Documentation
By defining contact resistances in a simulation, it is possible to account for additional thermal resistance on contacts between volumes. This is especially useful when dealing with very thin layers of solid materials, as it allows users to account for the thermal resistance without having to mesh a thin part.
The contact resistance definition takes place under advanced concepts exclusively for the Conjugate Heat Transfer (IBM) analysis type.
Note that the definition of additional thermal resistances is also available for Conjugate Heat Transfer v2.0, however, this is done in the Contacts tab, as described in this documentation page.
In the simulation tree of a conjugate heat transfer (IBM) simulation, navigate to Advanced Concepts and create a new Contact resistance by clicking on the ‘+’ button. Three options are available: thin layer resistance, contact resistance, and contact conductance.
The three different types of definitions are interchangeable, meaning that you can obtain the same resulting thermal resistance with any of them. Any contact that does not receive a contact resistance will be treated as thermally coupled.
Important
The thermal resistances are applied on each of the assigned faces.
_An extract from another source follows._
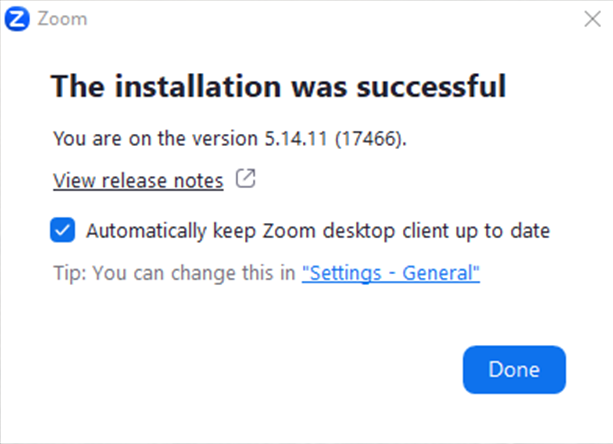
Task: Toggle via 'Automatically keep Zoom desktop' label
Action: tap(318, 231)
As such, this result control will usually be assigned to a single face of a given contact.
With a Thin layer resistance contact definition, users can model the additional thermal resistance due to a layer with a certain thickness and thermal conductivity:
Note that only one face of the contact is assigned to the thin layer resistance contact in the image above. If we were to assign both faces of the contact, SimScale would interpret this as two layers of 1e-4 meters of thickness and 10 \(\frac{W}{m.K}\) of thermal conductivity.
The Contact resistance interface allows users to model an imperfectly matching interface (e.g. due to the surface roughness) which reduces the heat exchange across it. The total resistance is defined as:
$$ R = \frac{1}{K A} = \frac{1}{\frac{\kappa}{t} A} = \frac{t}{\kappa A} \tag{1} $$
It is worth noticing that the area of the interface appears in the formula, so this option must be assigned only to the relevant face.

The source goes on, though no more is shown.